# Move Over Made In Mexico



## Tommy plumber (Feb 19, 2010)

:laughing:


----------



## Will (Jun 6, 2010)

Mexico in the summer, and Chile in the Winter. Kind of like produce I guess.


----------



## Plumbersteve (Jan 25, 2011)

the guy who runs the ferguson that we go to won't even sell me one of those. I told him I needed the cheapest toilet he has and he said "I can't do that to you steve".


----------



## SewerRatz (Apr 25, 2009)

I just found out that Jay R Smith is having lots of their products made in China now. I ordered a Heavy duty high traffic floor drain from them, took 4 weeks to get (slow boat I guess) When I opened it up to inspect it stamped right on the bottem made in china.


----------



## LEAD INGOT (Jul 15, 2009)

I would have figured coming from Ferguson it would have been Scottish. But shure as ****, Chile. And glazing the bottom of those suckers is for rich folks.


----------



## drtyhands (Aug 16, 2008)

How do you guys protect yourselves when you install the cheapest toilet?
Is there some type "You get what you pay for clause"? a guy is going to be putting on his invoice.


----------



## rocksteady (Oct 8, 2008)

drtyhands said:


> How do you guys protect yourselves when you install the cheapest toilet?
> Is there some type "You get what you pay for clause"? a guy is going to be putting on his invoice.


I don't supply the cheapest toilets. If I'm supplying it, I have to be able to endorse it. Even the lower priced products I install have some merit to them. I will not supply anything with a Pro Flo name on it.

I will install almost anything though. If the customer supplies it I will only guaranty the installation, not the product and they are told this. 





Paul


----------



## Widdershins (Feb 5, 2011)

rocksteady said:


> I don't supply the cheapest toilets. If I'm supplying it, I have to be able to endorse it. Even the lower priced products I install have some merit to them. I will not supply anything with a Pro Flo name on it.


 Pro Flo is what happens when the Lowest Bidder lowers their manufacturing standards to meet their Low Ball bid.


----------



## ChrisConnor (Dec 31, 2009)

It's just a private labeled Briggs. The Briggs sales guy from twenty five miles away came by the shop to tell me how his product was better than what Ferguson's carried. :whistling2: Fergusons wants the builders market, so they offer their cheap stuff, which is also their highest profit margin. Give 'em what they want. I prefer Western Pottery's stuff for my econo flush, even though it's surely imported too. Are ANY of them made in the US, notice I didn't say "America" cause technically, Chile is in "America", albeit South America.


----------



## Mr Plumber (Oct 20, 2011)

Had a builder who supplied all on his own fixtures and used pro-flo faucets and toilets all the time.
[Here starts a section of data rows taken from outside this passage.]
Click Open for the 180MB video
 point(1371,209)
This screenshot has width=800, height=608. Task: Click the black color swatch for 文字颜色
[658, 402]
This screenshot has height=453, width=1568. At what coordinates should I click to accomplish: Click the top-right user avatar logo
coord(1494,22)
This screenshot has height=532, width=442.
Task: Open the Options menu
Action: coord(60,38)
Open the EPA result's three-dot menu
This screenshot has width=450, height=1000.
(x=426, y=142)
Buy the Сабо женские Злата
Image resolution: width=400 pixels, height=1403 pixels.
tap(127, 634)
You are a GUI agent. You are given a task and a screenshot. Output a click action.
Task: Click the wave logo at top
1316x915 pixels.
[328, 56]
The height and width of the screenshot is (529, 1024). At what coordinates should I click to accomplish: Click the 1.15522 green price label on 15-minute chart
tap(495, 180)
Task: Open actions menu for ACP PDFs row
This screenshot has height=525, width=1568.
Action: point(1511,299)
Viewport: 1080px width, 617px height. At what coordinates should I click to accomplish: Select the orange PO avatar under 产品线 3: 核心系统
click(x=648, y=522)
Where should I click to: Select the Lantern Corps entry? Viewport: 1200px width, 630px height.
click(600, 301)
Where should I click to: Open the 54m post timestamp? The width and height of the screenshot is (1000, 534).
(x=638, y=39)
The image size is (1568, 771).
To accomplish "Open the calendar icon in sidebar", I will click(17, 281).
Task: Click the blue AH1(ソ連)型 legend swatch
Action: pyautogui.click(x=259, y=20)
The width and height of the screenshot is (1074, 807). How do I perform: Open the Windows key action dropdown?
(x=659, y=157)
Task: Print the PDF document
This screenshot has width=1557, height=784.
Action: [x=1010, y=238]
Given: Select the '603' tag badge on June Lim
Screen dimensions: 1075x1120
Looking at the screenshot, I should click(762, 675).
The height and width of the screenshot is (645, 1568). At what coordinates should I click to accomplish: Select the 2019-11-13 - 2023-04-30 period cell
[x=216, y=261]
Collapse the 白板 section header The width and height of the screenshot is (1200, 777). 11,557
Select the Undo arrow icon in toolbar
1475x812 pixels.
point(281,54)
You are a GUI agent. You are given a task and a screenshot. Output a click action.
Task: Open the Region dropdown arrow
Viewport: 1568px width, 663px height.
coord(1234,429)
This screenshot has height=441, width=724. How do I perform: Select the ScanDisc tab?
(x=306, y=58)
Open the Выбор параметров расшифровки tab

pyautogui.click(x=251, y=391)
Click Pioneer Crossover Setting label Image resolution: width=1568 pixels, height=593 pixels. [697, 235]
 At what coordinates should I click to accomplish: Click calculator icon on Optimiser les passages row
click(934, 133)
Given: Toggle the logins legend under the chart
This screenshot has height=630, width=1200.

It does suck that they are not made in the U.S.A. But regardless i never had any issues with either of them.:thumbsup:


----------



## Plumb Bob (Mar 9, 2011)

I will stick with Kohler thank you!

:thumbup:


----------



## Redwood (Sep 8, 2008)




----------



## ChrisConnor (Dec 31, 2009)

The local IBEW sign posted at their front gate that said "All Foreign Cars Will Be Towed From This Lot At Owners Expense". 

I wonder how they would tread US built Toyota Trucks, Nissan Trucks, Imported Chevrolet Tiltmasters and Canadian Crown Vics?


----------



## Redwood (Sep 8, 2008)

ChrisConnor said:


> The local IBEW sign posted at their front gate that said "All Foreign Cars Will Be Towed From This Lot At Owners Expense".


In that case they better put a hook on the local president's Cadillac "Escalada" :laughing: and get it the hell out of there.... :laughing:


----------